W3C

Digital Publishing Interest Group Teleconference

02 May 2016

Agenda

See also: IRC log

Attendees

Present
Ivan Herman, Dave Cramer (dauwhe), Tim Cole, Shane McCarron (ShaneM), Markus Gylling, Alan Stearns (astearns), Brady Duga, Bill Kasdorf, Luc Audrain, Ben De Meester, Leonard Rosenthol, PeterĀ  Krautzberger (pkra), Chris Maden, Charles LaPierre, Romain Deltour (deltour_, Rebeca Ruiz (rebecaruiz), Bert Bos
Regrets
Ayla, Heather, Daniel, Vlad, Jean, Tzviya
Chair
Markus
Scribe
dauwhe

Contents


<scribe> scribenick: dauwhe

mgylling: major topic today is annotations
... but rob is stuck in traffic
... tim, ivan... is this a reason to reschedule?

ivan: I think we can manage

Bill_Kasdorf: can we move it to the end?

mgylling: sure
... OK. Let's do everything else first

<mgylling> https://www.w3.org/2016/04/25-DPUB-minutes.html

mgylling: minutes from last week
... any objections to approving?
... minutes approved.
... it's conference season. Next week many of us will be in Chicago for IDPF
... so I suggest we cancel the meeting on the 9th
... and there's another conference in Stockholm the next week
... let's wait on deciding about the 16th
... we should be back to normal week of May 23
... which is the week of the virtual F2F

Virtual F2F agenda

<mgylling> https://www.w3.org/dpub/IG/wiki/May_2016_Virtual_F2F

mgylling: so we need to work on the agenda for the virtual F2F
... so let's spend some time on this
... they are sometimes great and sometimes not
... which topics are most critical to cover?
... we've already mentioned documents that are nearly finished
... Charles, Deborah, and their team finished the a11y note
... the main topic would be the use cases collection
... are there other things we should add?

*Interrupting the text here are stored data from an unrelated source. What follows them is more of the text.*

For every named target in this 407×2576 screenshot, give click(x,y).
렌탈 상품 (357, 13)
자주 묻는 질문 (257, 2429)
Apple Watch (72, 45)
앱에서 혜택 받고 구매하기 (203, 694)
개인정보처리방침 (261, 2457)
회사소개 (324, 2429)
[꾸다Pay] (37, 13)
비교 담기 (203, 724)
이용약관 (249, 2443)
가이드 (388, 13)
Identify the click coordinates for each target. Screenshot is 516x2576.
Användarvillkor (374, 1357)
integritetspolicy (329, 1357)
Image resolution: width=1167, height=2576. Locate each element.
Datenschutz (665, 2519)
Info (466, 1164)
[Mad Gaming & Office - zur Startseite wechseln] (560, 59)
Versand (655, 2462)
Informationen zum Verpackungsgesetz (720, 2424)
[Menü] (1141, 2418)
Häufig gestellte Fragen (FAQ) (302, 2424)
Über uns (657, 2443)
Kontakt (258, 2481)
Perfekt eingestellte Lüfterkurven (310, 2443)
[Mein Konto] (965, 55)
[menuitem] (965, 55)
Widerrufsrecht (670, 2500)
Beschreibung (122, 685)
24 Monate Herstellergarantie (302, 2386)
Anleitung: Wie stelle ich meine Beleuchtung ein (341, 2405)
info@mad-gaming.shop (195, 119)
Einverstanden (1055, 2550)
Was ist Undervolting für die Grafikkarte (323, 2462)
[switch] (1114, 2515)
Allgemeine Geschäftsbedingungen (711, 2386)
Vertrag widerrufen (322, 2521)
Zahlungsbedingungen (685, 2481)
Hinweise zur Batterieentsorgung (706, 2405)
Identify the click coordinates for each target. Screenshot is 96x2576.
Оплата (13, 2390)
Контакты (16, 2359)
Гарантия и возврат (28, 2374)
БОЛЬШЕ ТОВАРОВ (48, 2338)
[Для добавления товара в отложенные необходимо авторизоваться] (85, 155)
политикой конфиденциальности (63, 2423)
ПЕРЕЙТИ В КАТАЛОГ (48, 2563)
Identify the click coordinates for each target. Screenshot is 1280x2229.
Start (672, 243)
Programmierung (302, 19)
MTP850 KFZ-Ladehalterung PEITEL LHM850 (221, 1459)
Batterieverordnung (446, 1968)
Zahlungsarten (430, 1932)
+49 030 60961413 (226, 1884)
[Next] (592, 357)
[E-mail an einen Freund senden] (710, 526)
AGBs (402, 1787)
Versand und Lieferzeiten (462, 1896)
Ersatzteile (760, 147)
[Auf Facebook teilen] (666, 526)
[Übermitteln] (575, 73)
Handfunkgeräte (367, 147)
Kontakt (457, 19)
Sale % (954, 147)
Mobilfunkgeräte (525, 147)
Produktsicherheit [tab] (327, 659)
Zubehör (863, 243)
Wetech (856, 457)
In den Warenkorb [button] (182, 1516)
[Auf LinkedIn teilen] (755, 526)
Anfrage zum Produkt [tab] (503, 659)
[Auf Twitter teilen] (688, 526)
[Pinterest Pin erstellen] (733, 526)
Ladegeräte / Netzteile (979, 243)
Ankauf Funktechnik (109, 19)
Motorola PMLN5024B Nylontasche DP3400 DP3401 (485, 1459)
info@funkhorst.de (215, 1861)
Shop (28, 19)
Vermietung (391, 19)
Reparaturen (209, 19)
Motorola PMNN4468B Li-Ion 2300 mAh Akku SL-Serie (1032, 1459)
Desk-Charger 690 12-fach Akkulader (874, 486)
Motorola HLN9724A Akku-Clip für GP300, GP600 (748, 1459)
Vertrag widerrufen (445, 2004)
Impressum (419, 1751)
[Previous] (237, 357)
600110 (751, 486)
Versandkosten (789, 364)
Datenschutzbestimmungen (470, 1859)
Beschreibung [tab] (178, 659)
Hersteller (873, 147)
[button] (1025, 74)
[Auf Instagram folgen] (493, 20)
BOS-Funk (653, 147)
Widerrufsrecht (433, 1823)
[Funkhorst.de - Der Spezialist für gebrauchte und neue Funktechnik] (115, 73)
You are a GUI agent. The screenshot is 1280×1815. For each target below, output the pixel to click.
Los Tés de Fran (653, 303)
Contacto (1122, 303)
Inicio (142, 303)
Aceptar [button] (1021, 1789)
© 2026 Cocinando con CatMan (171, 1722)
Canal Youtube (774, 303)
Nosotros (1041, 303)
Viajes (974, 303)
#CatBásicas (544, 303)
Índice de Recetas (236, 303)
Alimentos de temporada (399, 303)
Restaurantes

ivan: on the previous comment
... I've made a new version of the pwp draft
... which merged with locator work and jettisoned the use cases
... it's on a separate branch
... if you think it's ok I can merge
... or I can merge now then respond to issues

mgylling: is this a f2f topic?

ivan: no, this is about documents
... I think that the use case document is the absolutely highest priority document
... i don't mind if this is the only topic

mgylling: i agree

ivan: we can talk about the manifest format
... but that has a lower priority

lrosenth: and we need a straw man

mgylling: straw man of what?

ivan: manifest
... the real issue is format and syntax of manifest

mgylling: we could ask dave and hadrien to discuss BFF manifest work
... in order to see what topics within the use cases we should focus on
... manifest is one
... we've talked about portability and packaging
... why do you need portable documents when you have the web?
... what are those high-level use cases?
... we've been touching on what are the requirements of the package itself?
... like streamability, random access, digital signatures, etc
... we have some work to do there
... and maybe manifests is a sub-discussion there

ivan: I think so
... when you talk to web people, the question is why isn't the web enough?
... that's the general question to which we have to have very good answers
... including business cases, production flows, etc
... the packaging format (zip vs nonzip) is secondary

lrosenth: I agree
... i think the use cases will address a lot of that
... to both package and offline cases
... one of which being stuff we put to the side--the package and offline scenario

mgylling: packaging, manifest... do we want a 3rd and 4th topic?

ivan: security
... i'm not taking about the D-word

mgylling: privacy?

ivan: the security in terms of hacking into a publication, javascript as security issue, etc

<laudrain> security in terms of rights

lrosenth: in some ways they're related
... both fall into the category of surprising the user
... they're used to web pages, and what they can and can't do
... they're used to publications, and what they can and can't do
... but now we're blending
... are people used to movies in publication, touch events
... but how do users feel about analytics?
... about publications that phone home?
... that's where security and privacy come together
... we're creating publications that are different than they've ever been

ivan: these are all important points

dauwhe: we should learn from the problems of EPUB. Single origin is core of web security, and that might not work here

lrosenth: we also need to consider the environments, like package and manifest
... how is this material exposed? The origin model may vary

mgylling: OK. packaging with manifest as sub-discussion. Security/Privacy. Those may be enough.
... we don't want to be shallow. We want to work and prose and materials.
... so we probably want an interactive editing environment, like google docs
... Dave, would you agree that the f2f is is a good time to do an introduction to manifest?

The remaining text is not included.